Managing invariants in Clojure / Haskell

508 Views Asked by At

I have been comparing OOP and FP methodologies and I could not put my head around one thing in functional programming - keeping invariants in the data structure.

For example imagine the following requirements.

We have a list of projects and every project a has list of tasks and a list of assigned members. Every task can have a worker assigned to it but only from the list of project assigned members.

I can imagine how I can solve this problem in a OOP language, for example in Java, by adding required checks and exceptions, and this would lead in my opinion to more robust code.

But as the data is separated from the behaviour in FP, how should I solve the same problem in FP, say in Clojure or Haskell?

4

There are 4 best solutions below

2
On BEST ANSWER

Your question is very general, a lot of strategies could be used to solve related problems but, essentially, checking invariants (at runtime) is "equal" than in OOP

assign :: Task -> Worker -> Either String Task
assign task worker =
    if not (taskProject task) `containsWorker` worker
        then Left "You can't assign..."
        else Right $ task { taskWorkers = worker : taskWorkers task }

One common behavior is hide data constructor (as Task, Worker and Project), the OOP counterpart is write private constructors.

module Scheduler (
  Task   -- instead `Task (..)`
, Worker -- instead `Worker (..)`
...
, assign
, createTask
, createWorker
...
) where

(I unkown the current Haskell support to friend, protected, ... counterpart probably not exists and you can find a lot of Haskell modules with Some.Module.Internals.Something with private objects)

The main question is about how to structure the whole program to achieve the required behavior.

Real World Haskell is a good starting point to learn about that or as suggested on related question Large-scale design in Haskell?

On the other hand, about pre/post condition in Haskell you can read What are the options for precondition checking in Haskell.

0
On

In Clojure it is possible to specify arbitrary :pre and :post conditions on any function. Here's an example from the documentation:

(defn constrained-sqr [x]
    {:pre  [(pos? x)]
     :post [(> % 16), (< % 225)]}
    (* x x))

There's also a very interesting library core.contracts that implements contracts in Clojure.

2
On

You say data is "separated" from behavior in an FP language, but in Haskell (I don't know Clojure) you can quite easily define a data structure in a module, make its definition private, and only export functions to manipulate the data.

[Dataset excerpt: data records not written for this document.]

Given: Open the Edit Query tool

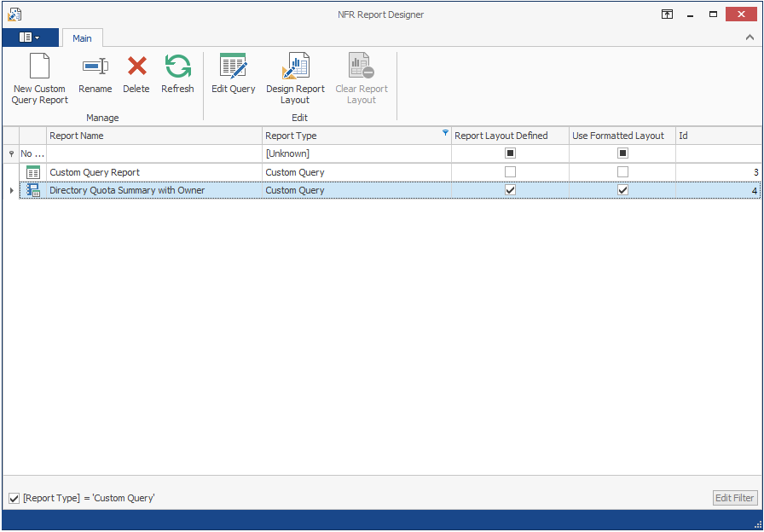Looking at the screenshot, I should click(233, 67).
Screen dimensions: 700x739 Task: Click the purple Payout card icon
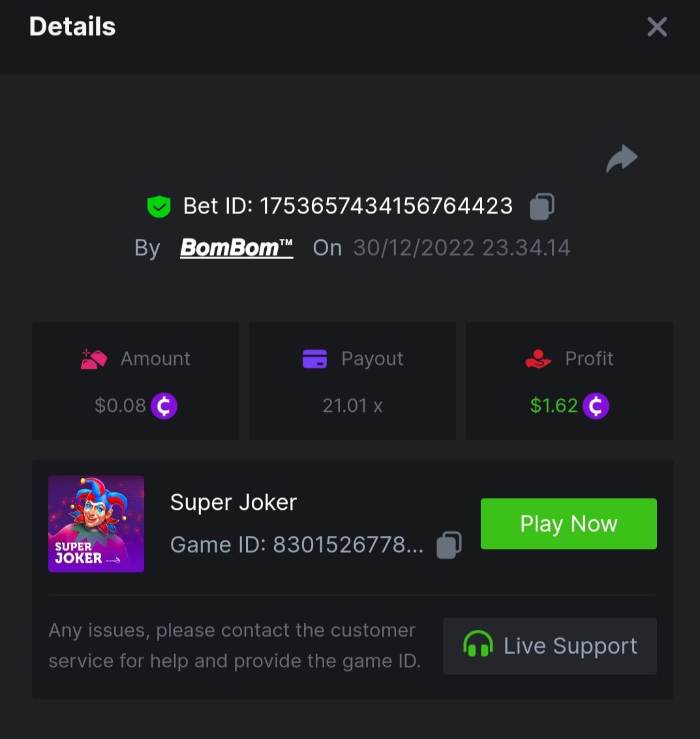314,359
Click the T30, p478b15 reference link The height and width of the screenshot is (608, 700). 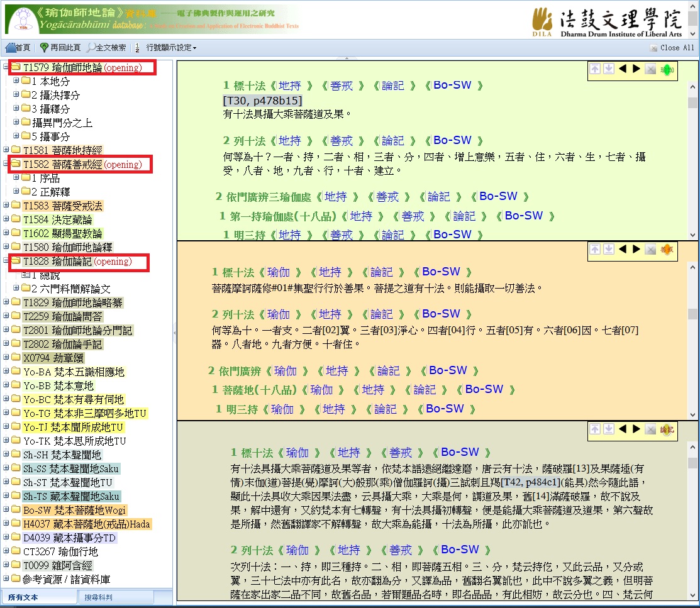coord(262,101)
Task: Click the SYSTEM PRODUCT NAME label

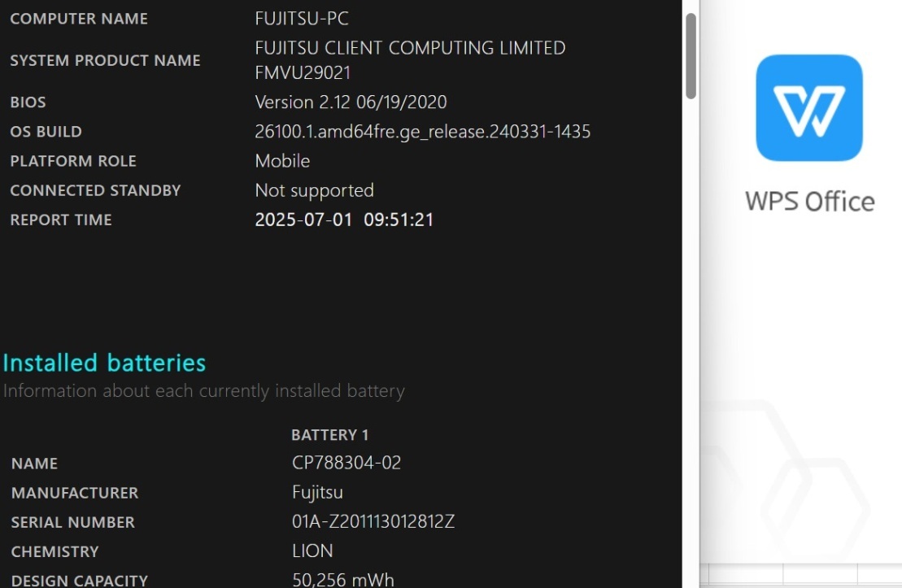Action: (105, 60)
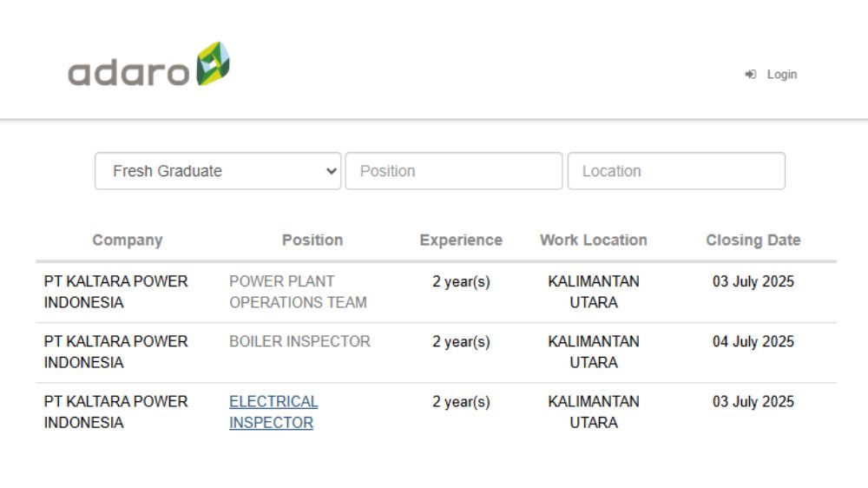The image size is (868, 488).
Task: Open the Login link
Action: point(781,75)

In other words, Haskell doesn't have (OO-style) classes, but it still has encapsulation.

0
On

JoseJuan and MathematicalOrchid covered key points about hiding constructors while exposing types and interfaces, but there is another technique for managing certain kinds of invariants in Haskell: encode them in the type system. Algebraic data types do this to a certain degree on their own:

data Tree a = Tri (Tree a) a (Tree a) a (Tree a)
            | Bin (Tree a) a (Tree a)
            | Tip

is much more constrained than

newtype Tree a = Tree [a] [Tree a]

But you can go much further using nested types, phantom types, and GADTs. For example, Data.Sequence defines

newtype Elem a = Elem a
data Node a = Node2 !Int a a | Node3 !Int a a a
data Digit a = One a | Two a a | Three a a a | Four a a a a
data FingerTree a = Empty
                  | Single a
                  | Deep !Int (Digit a)
                    (FingerTree (Node a))
                    (Digit a)
newtype Seq a = Seq (FingerTree (Elem a))

Note that a deep FingerTree a contains a FingerTree (Node a). This is called a "nested" or "non-regular" type; it ensures that the 2-3 trees at each level are exactly one deeper than the ones at the previous level.

The same shape invariant could be maintained differently (but less efficiently, as it turns out) using phantom types and GADTs:

{-# LANGUAGE GADTs, DataKinds, KindSignatures #-}
data Nat = Z | S Nat

-- This is a GADT; n is a phantom type
data Tree23 (n::Nat) a where
  Elem :: a -> Tree23 Z a
  Node2 :: !Int -> Tree23 n a -> 
             Tree23 n a -> Tree23 (S n) a
  Node3 :: !Int -> Tree23 n a -> Tree23 n a ->
             Tree23 n a -> Tree23 (S n) a

-- n is again a phantom type
data Digit (n::Nat) a
  = One (Tree23 n a)
  | Two (Tree23 n a) (Tree23 n a)
  | Three (Tree23 n a) (Tree23 n a) (Tree23 n a)
  | Four (Tree23 n a) (Tree23 n a) (Tree23 n a) (Tree23 n a)

-- n is still a phantom type
data FingerTree (n::Nat) a
     = Empty
     | Single a
     | Deep !Int (Digit n a) (FingerTree (S n) a) (Digit n a)

In this version, the level of the finger tree is "tracked" using a phantom type, and then the heights of the 2-3 trees are forced to match it using a GADT.